I'm joined today by Reverend Kyle Norman. He serves as Rector
and Dean of St. Paul's Anglican Cathedral in Kamloops,
British Columbia in Canada, and he's recently released a book titled, Alive,
Loved, and Free: Finding Jesus When Faith is Hard. Reverend Norman, what
a treat to have you. Thanks for your time today.
Kyle Norman: Well,
thank you. You for the invitation to join you. Julie, it's my pleasure to be
here.
Julie Rose: So, When
Faith is Hard, that subtitle points to this thing that we don't like to talk
about as people of faith. You call it "spiritual discouragement."
What is it?
Kyle Norman:
Spiritual discouragement as, as I define it in the book, is this inward feeling
that somehow we're doing it wrong.
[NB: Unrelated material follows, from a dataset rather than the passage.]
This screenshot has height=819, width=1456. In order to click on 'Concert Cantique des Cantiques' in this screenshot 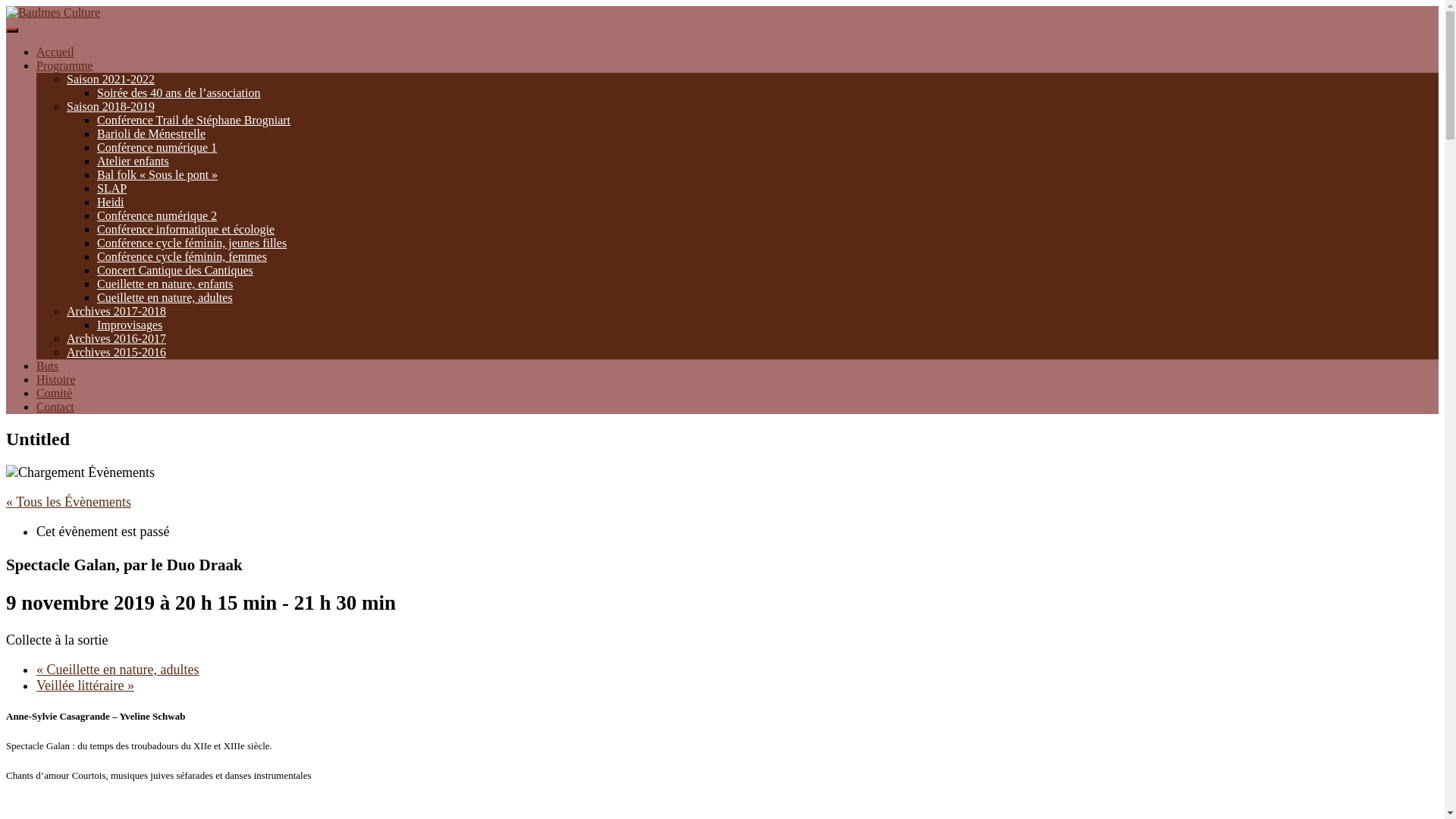, I will do `click(174, 269)`.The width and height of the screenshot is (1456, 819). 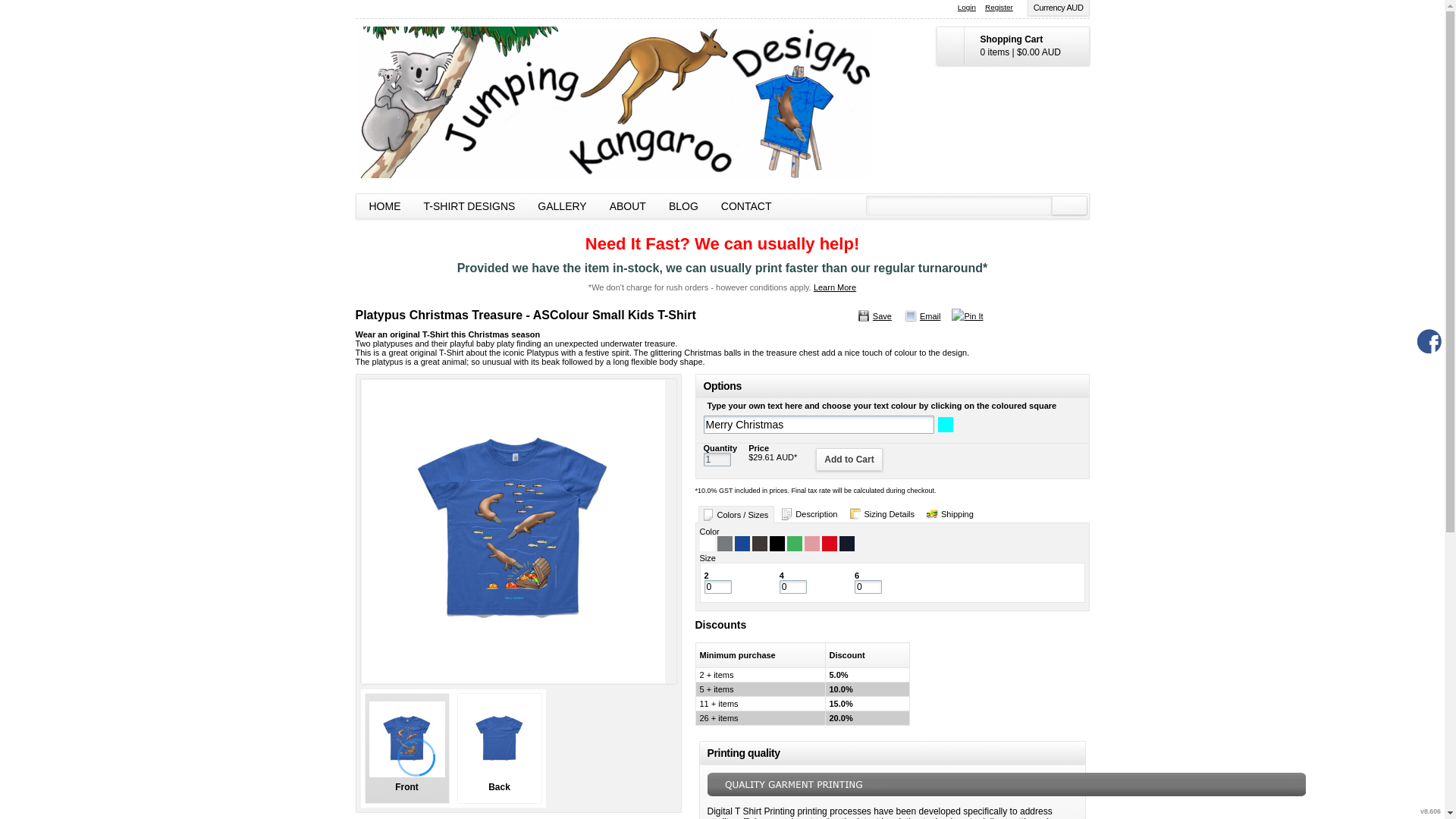 What do you see at coordinates (682, 206) in the screenshot?
I see `'BLOG'` at bounding box center [682, 206].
That somehow our faith life, if we come from
a faith tradition, or just our spirituality, that somehow that's not being
lived out as it quote, "should be," and however we term that. So, it
is this feeling of dis-ease, it's this feeling of frustration, and it can come
from a whole lot of other places, a whole lot of different places, but
fundamentally what happens is we, we feel this dis-ease, we feel like we're
doing something wrong, and so we heap upon ourselves a whole lot of shame and a
whole lot of guilt and a whole lot of judgment thinking that somehow the
problem is us.
Julie Rose: Maybe you
could share an example, 'cause I know that was part of what, uh, inspired this
book. What, what, what has spiritual discouragement felt like to you?
Kyle Norman:
Spiritual discouragement, uh, for me, and, and we'll talk a little bit about my
story, it's uh, it's all surrounded my wife's cancer journey and so my entrance
into spiritual discouragement was being the caregiver for her and, all of a
sudden, finding that the spirituality that I had been living in as an ordained
priest for 15 years at that point, completely turned around, and I felt like I
couldn't pray. I felt like I was alone in the midst of my life and my ministry
and the church. I felt like God was absent. And I started asking myself a whole
lot of questions that I never thought I would ask ever, like, "Is God
judging my family? If we were better Christians, would this not have
happened?" So, all of that came crushing in on me very, very quickly, and
I had to stop and think about, "What's going on here?" And that
really helped me understand that so often in the pews and in people's lives,
people of faith traditions who are faithful people carry around these things
when they meet those Uncomfy places in their life and find themselves
wondering, "Is this because God's rejecting me? Is this because I'm not
praying enough? Is this because I'm not a perfect whatever?"
Julie Rose: Yeah.
I've experienced spiritual discouragement and I went through a big bout of it
when I hit about 30 and, you know, was like, "My life has not turned out
the way I thought." I was sort of told that it probably would if I did all
the things, right? Like, you know, still single, childless at that age and
feeling like, "Okay. I, I, huh? Like, hmm. Where, where are the blessings
that I kind of thought I would get out of this, this deal," right? And
struggling to understand why it didn't seem, feel like my, my prayers were
being answered. Um, talk to me a little more about how you responded,
especially as a, as a priest. To not be feeling the presence of God must have
been really unsettling.
Kyle Norman: It was,
it was hard. It was hard, and this all happened around Maundy Thursday, Good
Friday and Easter. This is when my wife was diagnosed. And so, like, there was
a whole lot of stuff going on in me in terms of journeying with that
celebration of Jesus going to the cross and, and all of this stuff. But, you
know, I couldn't pray. I ended up going to see a spiritual director, this, this
lovely winsome person that, you know, I was talking with over the time and just
saying, "You know, I can't pray. I, I sit in my chair, and I try to do the
liturgy that I do every single morning, and the words don't come," and,
and I was heaping upon, like, you know, "This means that I'm a sham of a
priest. You know, if, if faith, if prayer can't sustain a priest in this time,
what am I doing before the congregation?" And it was interesting, what he
said to me was, "You know, a child in distress doesn't need to say
anything. It's enough just to be in the presence of their parent, and so if all
you can do is just sit there, that's enough." And for me, that's what
sustained me, being able to just sit in my chair and even just for five
minutes, daring to believe that that was enough for my relationship with God.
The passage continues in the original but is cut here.